Data loss incidents on the decline

Microsoft reports fewer losses, but cites recession as the cause

A big focus of the Microsoft Security Intelligence Report (MSIR), volume 9, released this week, was on botnets and the company’s reported success at battling them, but I found other interesting tidbits there, too. For instance, Microsoft reports a steady decline over the last two years in the number of data loss incidents made public around the world and cites the recession as the possible reason. A slow economy means less stuff is being sold, less data is being generated and so less stuff at risk of being stolen. Really? Or are people just being more careful?

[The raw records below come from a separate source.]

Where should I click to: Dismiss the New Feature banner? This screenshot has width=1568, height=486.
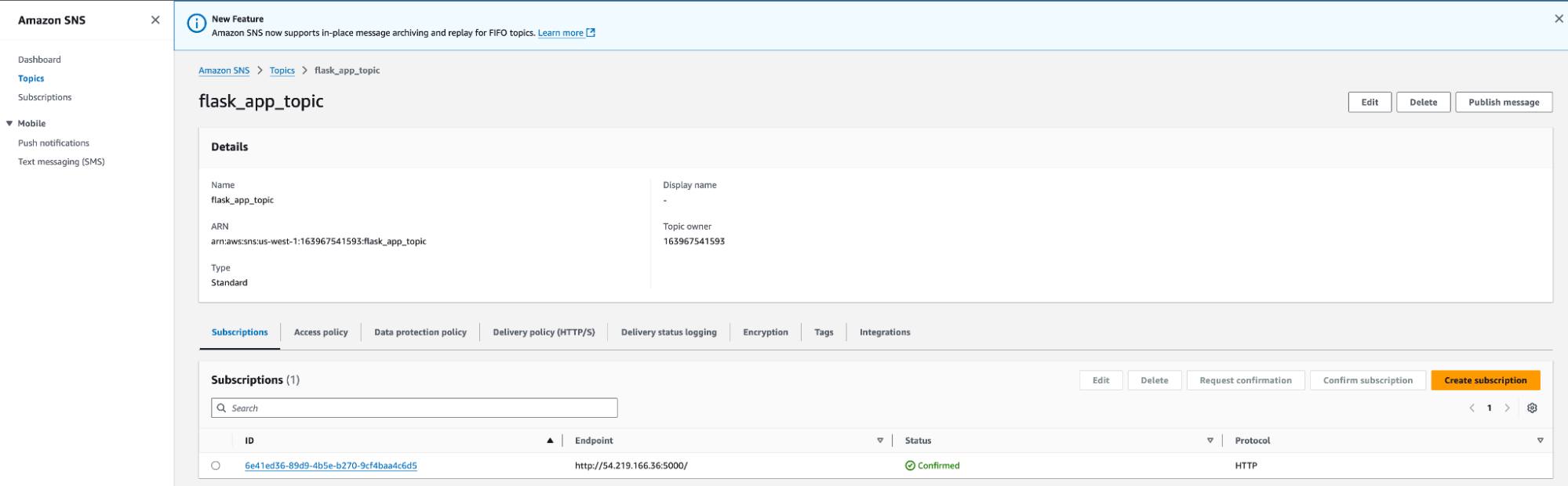coord(1558,19)
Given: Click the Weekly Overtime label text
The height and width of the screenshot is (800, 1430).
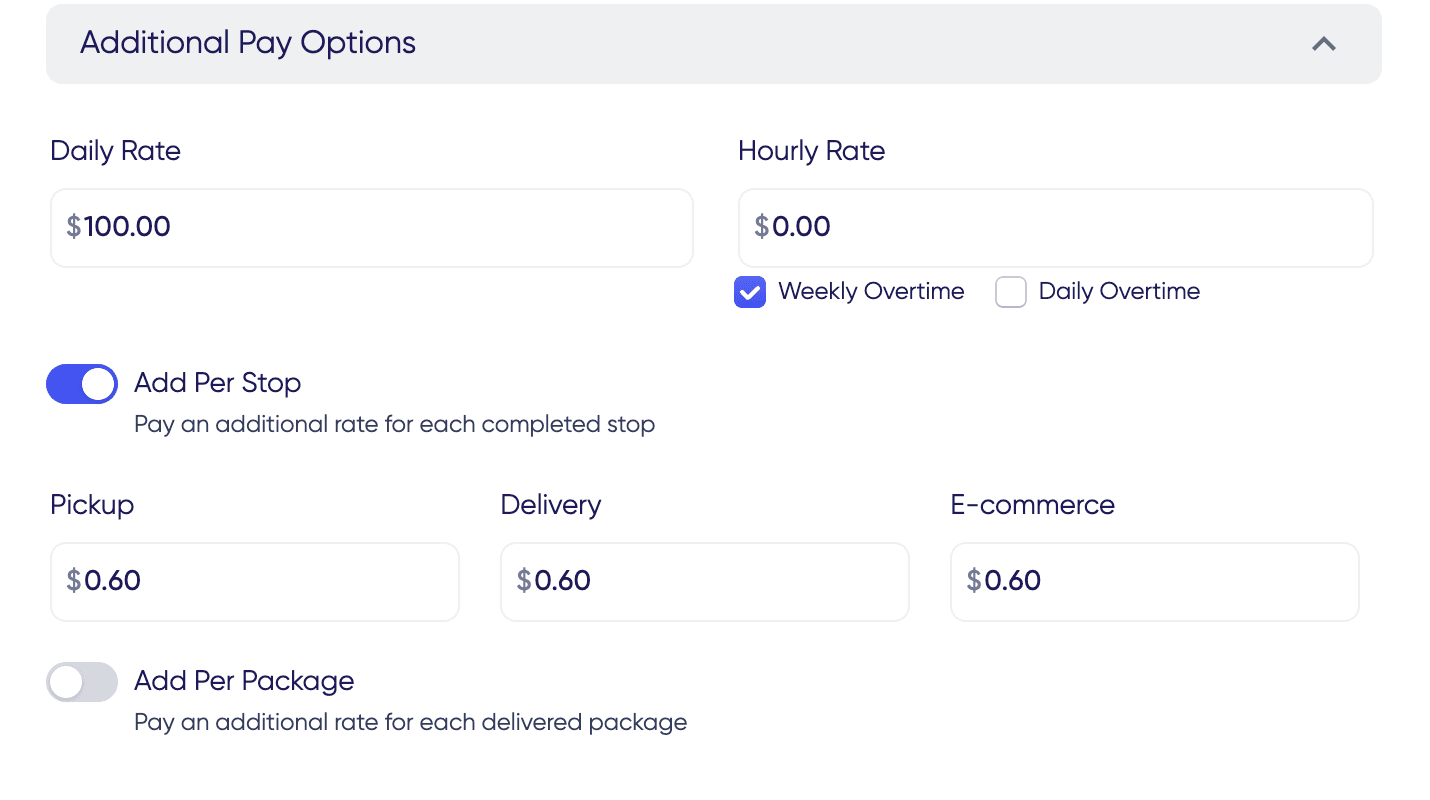Looking at the screenshot, I should (x=871, y=291).
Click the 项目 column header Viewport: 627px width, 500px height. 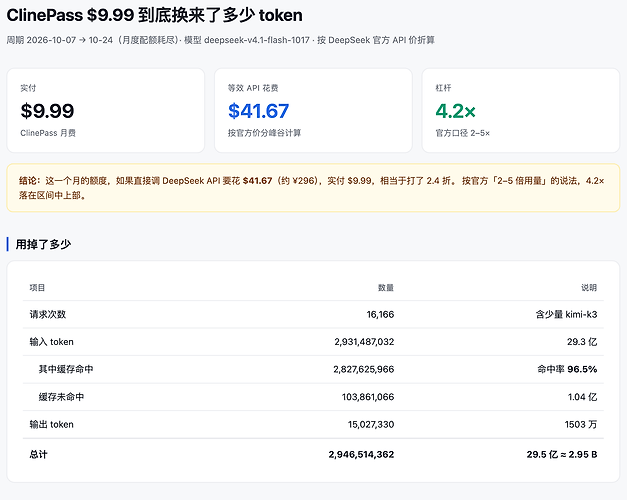37,288
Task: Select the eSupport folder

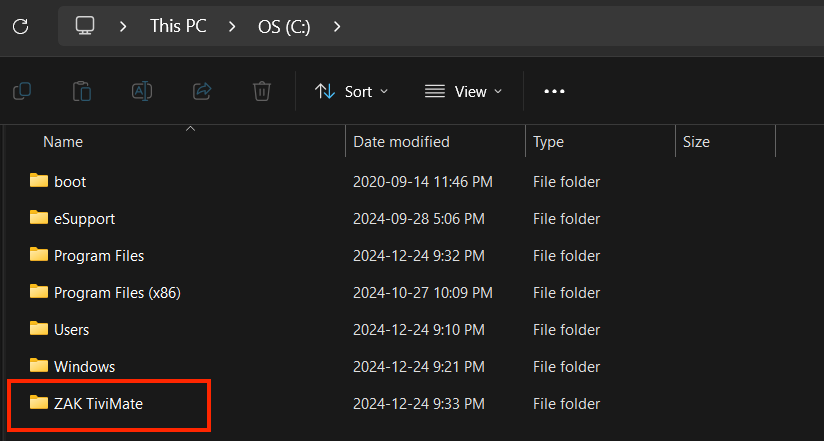Action: (84, 218)
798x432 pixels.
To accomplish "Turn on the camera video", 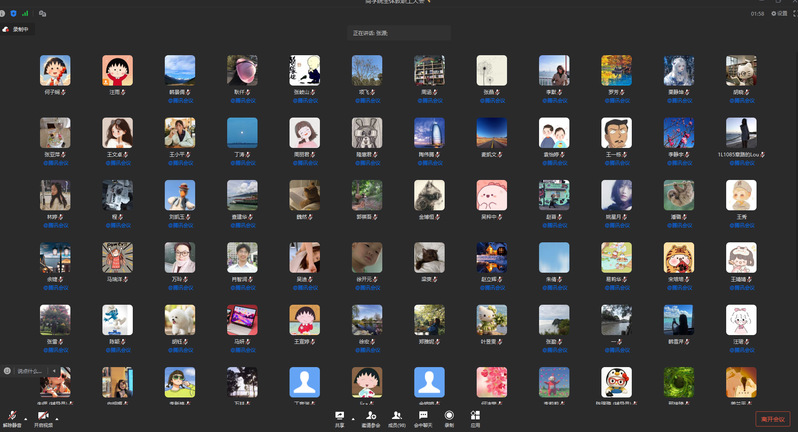I will (43, 416).
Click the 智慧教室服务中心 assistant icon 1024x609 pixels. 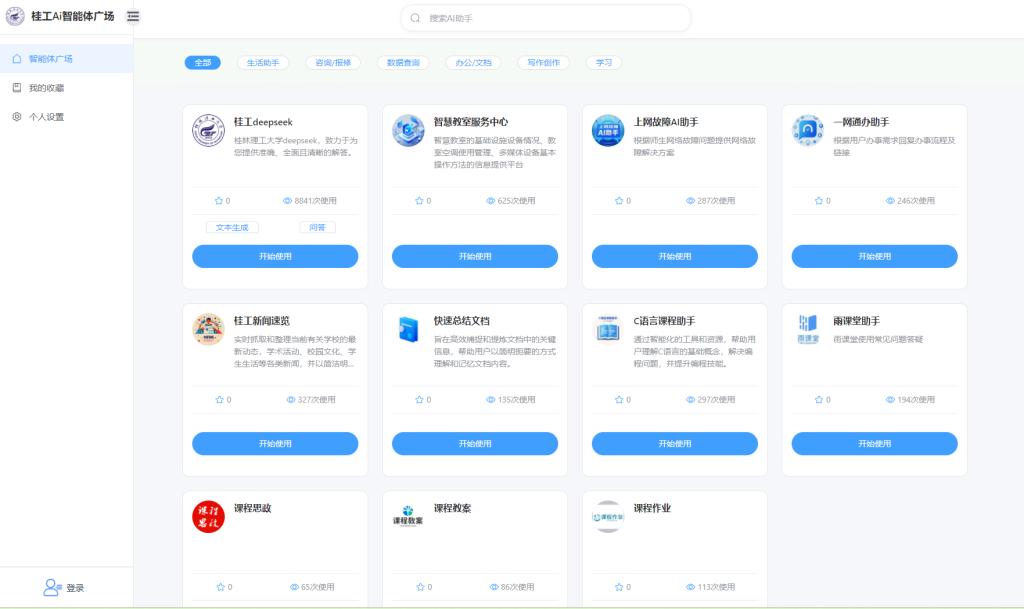(408, 130)
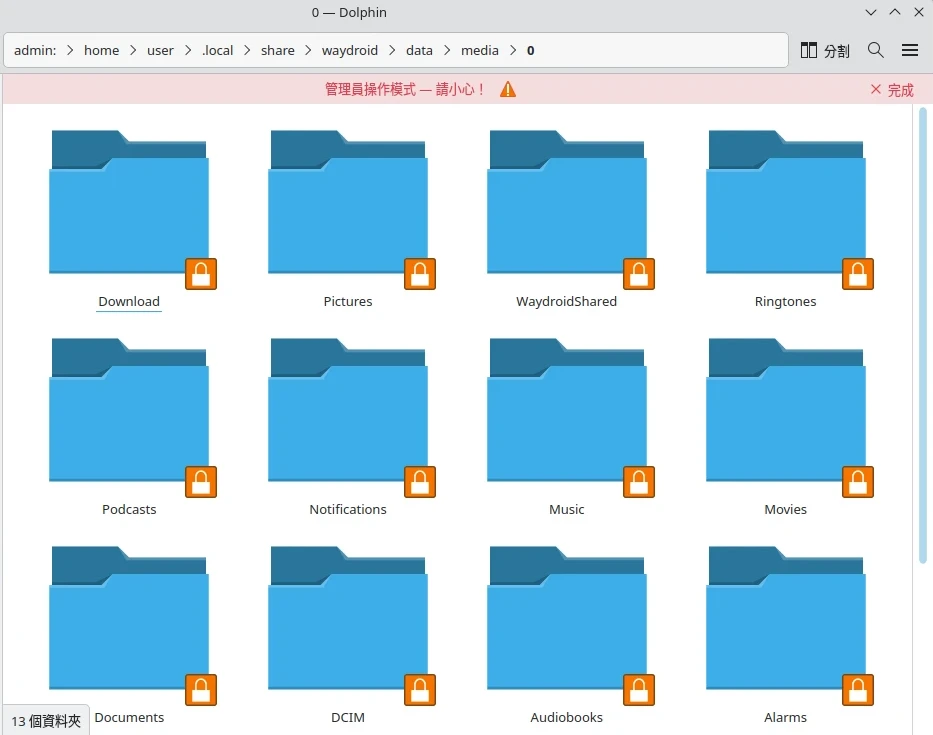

For this section of the MSIR, released at the recently-concluded RSA Conference Europe 2010 in London, Microsoft relied on the Open Security Foundation (OSF), which tracks security breach reports culled by researchers from news stories and other sources and then reported on the OSF Web site, DataLossDB. Reported incidents declined to 232 in the first six months of 2010 from 414 in the first half of 2008, according to DataLossDB, and the numbers declined steadily in each six-month period in between.

“This downward trend may be related to the overall decline in worldwide economic activity over the same time period,” Microsoft stated in the MSIR.

There might be other factors, though. Microsoft notes the increasing number of laws by states, countries and other political jurisdictions mandating that breach incidents be reported if customer or client data may have been exposed. When California became the first U.S. state to enact a disclosure law in 2002, the idea was that companies would invest more in data security to avoid the negative publicity associated with a breach. An added incentive to invest in security is that under California’s law, and likely elsewhere, an incident does not have to be reported if the company can show that the data believed compromised is encrypted.

Ironically, California's landmark law made some news of its own recently when Gov. Arnold Schwarzenegger vetoed a bill that would have updated the 8-year-old law. The new legislation would have strengthened the reporting requirement if databases of personal information were compromised. Schwarzenegger argued the legislation would have further burdened businesses without a corresponding consumer benefit.

Disclosure laws aside, the incident reports keep pouring in, even if at a slower pace. DataLossDB has the Web equivalent of a news ticker on its home page with details of the latest incidents as they come in. The U.S. Department of Veterans Affairs reported a breach Oct. 14 in which 6,299 Social Security numbers were exposed. That same day, Accomack County, Virginia, reported a breach that exposed the Social Security numbers of 35,000 county residents when a county employee’s laptop containing them was stolen in Las Vegas.

In fact the stolen laptop scenario is the most typical of all the reasons data is compromised. While we in the IT security world are concerned about cybercriminals operating botnets, hacking computers, spreading malware and committing fraud, the largest single category of data breaches is “stolen equipment,” at 30.6 percent of all incidents in the first half of 2010. And overall, fewer than half of reported breaches are classified as “malicious;” most are classified as “negligence.” Chief among the negligence category is improper disposal of business records, meaning something as simple as throwing paper records in the trash without shredding them first.

It seems no amount of investment in firewalls, access control, data encryption or patch management can protect against one bone-headed act of stupidity.